MACBETH: I milanesi Macbeth erano uno dei gruppi più attesi della rassegna, vuoi per il cantato al femminile, vuoi per il fatto che difficilmente da queste parti capita di poter assistere a un concerto di gothic metal moderno che si rispetti. Va significato che dopo l’esibizione infuocata degli Infernal Poetry sarebbe stato compito improbo per chiunque poter assestare un uno-due degno di tale nome al pubblico presente. La Loro professionalità, nonché la tenuta del palco è palpabile ma non basta per coinvolgere come si dovrebbe: una Morena non propriamente al massimo ha molto contribuito a minare la prova fatta di luci e ombre dei meneghini. Accanto ai classici come Crepuscolaria, Good Mourning e Miss Murderess i Macbeth hanno suonato due brani inediti che andranno a finire nel prossimo Superangelic Hate Bringers, che lasciano davvero ben sperare…

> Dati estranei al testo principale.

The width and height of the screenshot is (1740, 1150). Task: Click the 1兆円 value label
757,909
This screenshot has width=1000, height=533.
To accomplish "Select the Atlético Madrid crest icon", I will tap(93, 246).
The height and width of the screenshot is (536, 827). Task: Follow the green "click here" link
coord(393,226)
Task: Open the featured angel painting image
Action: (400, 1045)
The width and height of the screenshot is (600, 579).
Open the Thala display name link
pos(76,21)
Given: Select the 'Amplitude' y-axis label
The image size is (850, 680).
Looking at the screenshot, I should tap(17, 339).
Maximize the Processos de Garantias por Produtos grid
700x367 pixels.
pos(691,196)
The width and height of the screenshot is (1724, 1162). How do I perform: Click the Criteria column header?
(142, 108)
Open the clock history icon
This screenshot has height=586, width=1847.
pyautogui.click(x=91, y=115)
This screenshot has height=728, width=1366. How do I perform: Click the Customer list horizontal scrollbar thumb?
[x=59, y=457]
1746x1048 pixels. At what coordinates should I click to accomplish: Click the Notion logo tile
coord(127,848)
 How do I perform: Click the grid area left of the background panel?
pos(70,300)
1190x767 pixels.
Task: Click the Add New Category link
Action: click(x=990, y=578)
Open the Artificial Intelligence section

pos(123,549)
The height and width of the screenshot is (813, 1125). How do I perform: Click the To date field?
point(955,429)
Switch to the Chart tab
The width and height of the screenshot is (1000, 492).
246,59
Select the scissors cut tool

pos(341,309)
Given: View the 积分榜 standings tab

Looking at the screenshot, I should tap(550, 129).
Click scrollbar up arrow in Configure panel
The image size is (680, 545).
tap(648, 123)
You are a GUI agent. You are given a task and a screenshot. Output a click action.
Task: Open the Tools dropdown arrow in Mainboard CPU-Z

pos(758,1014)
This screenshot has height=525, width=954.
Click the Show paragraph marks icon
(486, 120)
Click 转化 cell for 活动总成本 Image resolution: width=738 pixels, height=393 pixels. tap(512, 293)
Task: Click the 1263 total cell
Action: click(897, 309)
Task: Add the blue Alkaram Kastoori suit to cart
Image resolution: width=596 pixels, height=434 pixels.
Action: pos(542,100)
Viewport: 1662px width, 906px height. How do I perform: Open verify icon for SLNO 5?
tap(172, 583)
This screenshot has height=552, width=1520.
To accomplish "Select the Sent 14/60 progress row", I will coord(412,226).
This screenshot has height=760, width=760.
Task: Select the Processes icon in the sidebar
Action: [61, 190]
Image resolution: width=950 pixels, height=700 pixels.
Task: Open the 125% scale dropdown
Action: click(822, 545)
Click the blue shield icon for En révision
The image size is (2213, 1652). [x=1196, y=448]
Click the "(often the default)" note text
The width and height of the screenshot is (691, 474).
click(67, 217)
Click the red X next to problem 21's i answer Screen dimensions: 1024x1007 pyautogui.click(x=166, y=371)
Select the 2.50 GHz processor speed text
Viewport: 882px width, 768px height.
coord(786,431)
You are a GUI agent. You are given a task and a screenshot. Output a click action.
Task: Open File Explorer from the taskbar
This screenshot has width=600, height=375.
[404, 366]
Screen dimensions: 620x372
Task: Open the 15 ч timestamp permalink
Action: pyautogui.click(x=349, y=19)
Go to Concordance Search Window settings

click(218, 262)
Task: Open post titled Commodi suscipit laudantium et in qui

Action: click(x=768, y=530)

SADIST: Schierati come penultimi all’interno del bill del So Rock Day #4, i genovesi Sadist hanno preso possesso del palco consapevoli di essere molto attesi dall’audience convenuta nel cuore della Valtellina, a Berbenno. Reduci recentemente da enne concerti su stage importanti, i Nostri hanno attaccato (nel vero senso della parola), con l’intro Jagriti per poi continuare presentando un set list infarcito da brani tratti da Sadist, la loro ultima fatica, senza scordare pezzi di Tribe, Above the Light e Crust. I Sadist suonano da animali consumati, Tommy Talamanca spazia dalle tastiere alla chitarra con una disinvoltura disarmante e il resto della band non è da meno. Considerando gli “osanna” ricevuti, i genovesi verranno ricordati per parecchio dall’audience convenuta in questa notte di fine luglio 2007, chiusa, per loro, dalla immancabile Sometimes They Come Back, direttamente dal primo album.

  

STRANA OFFICINA. Freschi dell’uscita dell’acclamato The Faith, gli Strana Officina capitanati da Daniele “Bud” Ancillotti ed Enzo Mascolo approdano per la prima volta nella vallata dell’Inferno (intendo il vino), ovvero la Valtellina. A fiancheggiare i due vecchi scudieri dell’heavy metal italiano, Dario Cappanera alla chitarra e Rolando Cappanera dietro le pelli. Come da copione, dopo il set dei Sadist, cambio completo del pubblico fra le prime file. I Nostri picchiano come ci si aspetta: accanto a bordate come King Troll, Metal Brigade e Profumo di Puttana trovano spazio Viaggio in Inghilterra, The Ritual e Rock’n’Roll Prisoners. Inaspettata, (fino a un certo punto), Non Sei Normale, con Bud impegnato in un siparietto con la maglietta di uno spettatore, storico ultrà della Strana Officina, raffigurante sul fronte i due e dietro la scritta “Non Sei Normale”. Chiusura, di default, con Officina, commovente nell’interpretazione. Un grande concerto, il Loro, senza sbavature e con dei suoni ben bilanciati. Alla fine dello show, come al solito, grandissima disponibilità per autografi, strette di mano e foto di rito. La Strana Officina è tornata: mò sono c***i per tutti!

 

Arrivederci alla prossima edizione del So Rock Day.

Stefano “Steven Rich” Ricetti

 

Setlist Strana Officina:
KING TROLL
PROFUMO DI PUTTANA
THE RITUAL
ROCK N ROLL PRISONERS
GAMBLIN MAN
UNKNOWN SOLDIER/FALLIN STAR (MEDLEY)
THE KISS OF DEATH
NON SEI NORMALE
BLACK MOON/BURNING WINGS (MEDLEY)
METAL BRIGADE
———–ENCORE———
AUTOSTRADA DEI SOGNI
VIAGGIO IN INGHILTERRA
OFFICINA

PS: un ringraziamento a Max e Leo per la collaborazione nella stesura di questo Report.